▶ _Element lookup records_
_ _ _ _ _ _ _
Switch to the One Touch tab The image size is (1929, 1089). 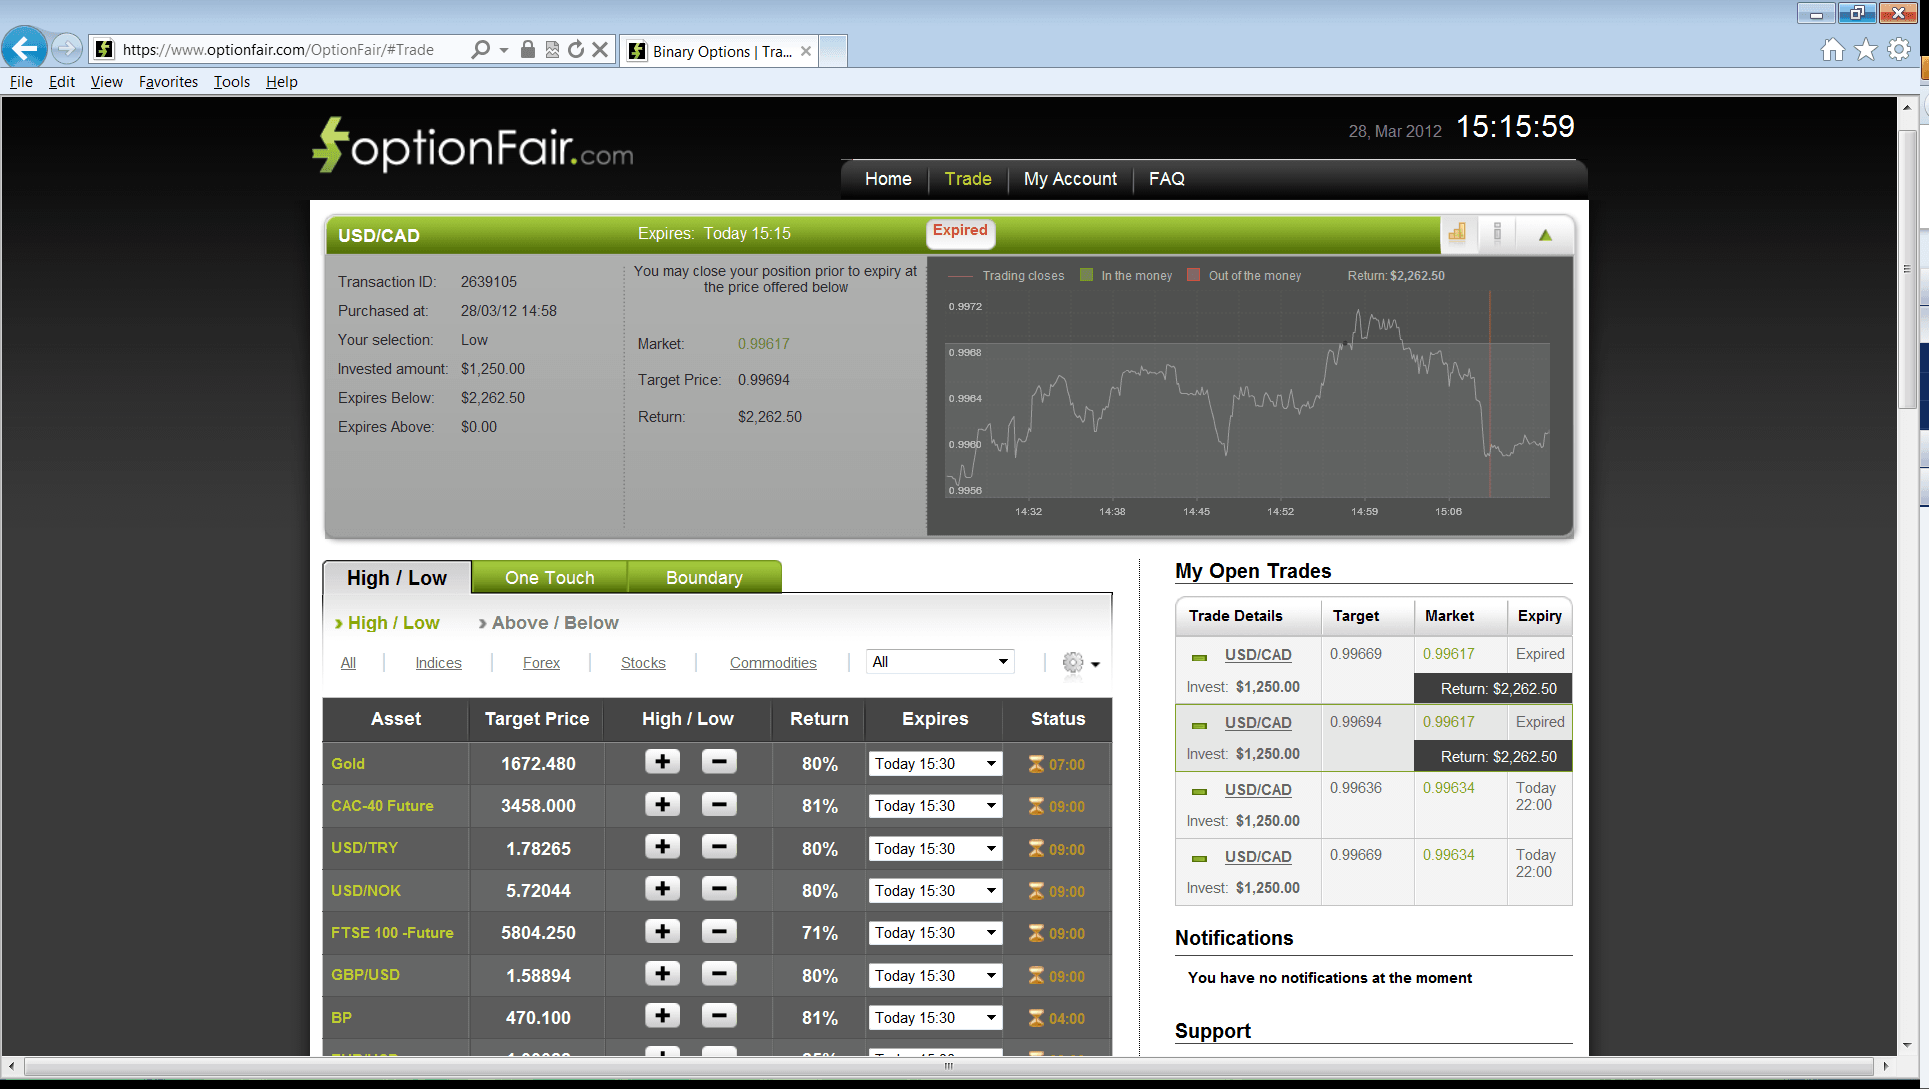point(549,577)

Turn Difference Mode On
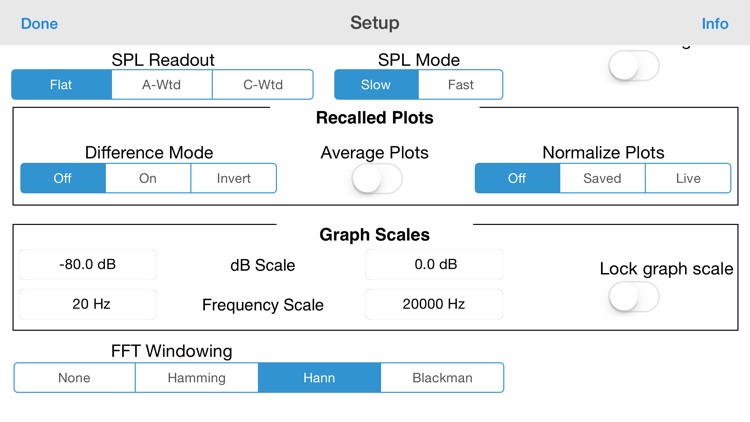[x=148, y=178]
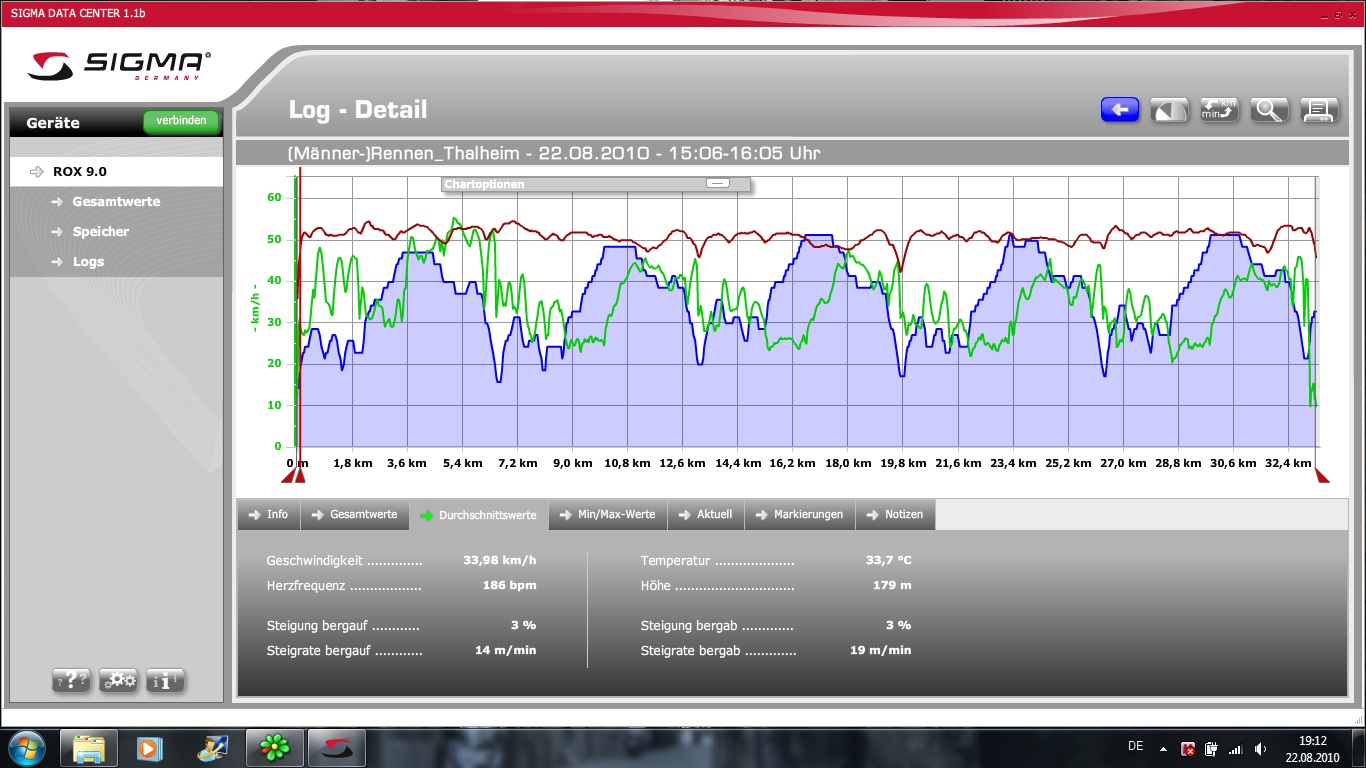Screen dimensions: 1366x768
Task: Select ROX 9.0 device in sidebar
Action: point(80,172)
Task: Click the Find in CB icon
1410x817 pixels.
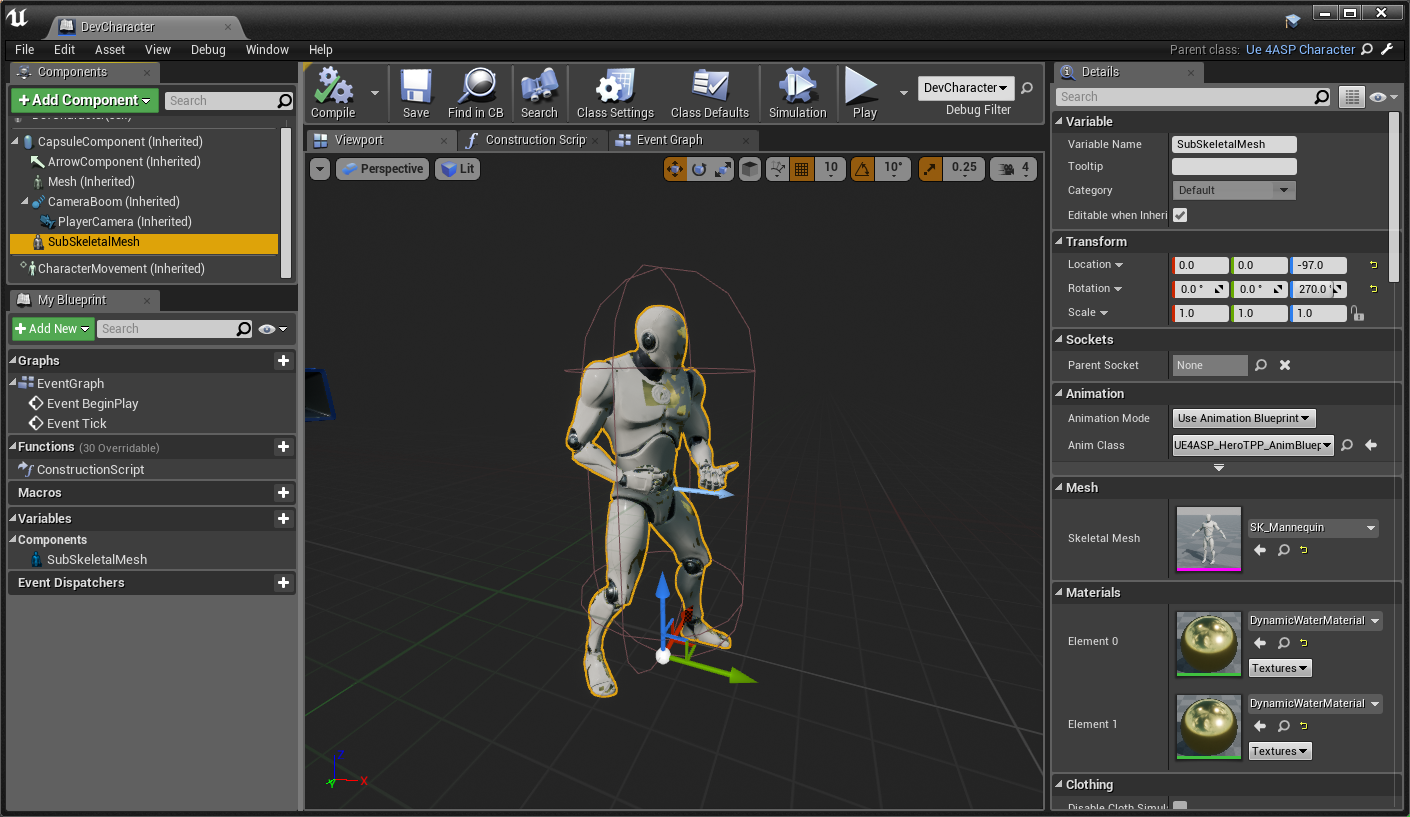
_ _ _ _ _ _ _
▶ _WHAT YOU NEED TO DO_
Swap "Click" for "Press" in the stretch of material from the line containing "Turn Difference Mode On" through the end of the records, changing nothing else, and leave the pictures out of your answer.

▶ _EXERCISE RESPONSE_
Turn Difference Mode On
[x=148, y=178]
Screen dimensions: 1366x768
Task: Select ROX 9.0 device in sidebar
Action: point(80,172)
Task: Press the Find in CB icon
1410x817 pixels.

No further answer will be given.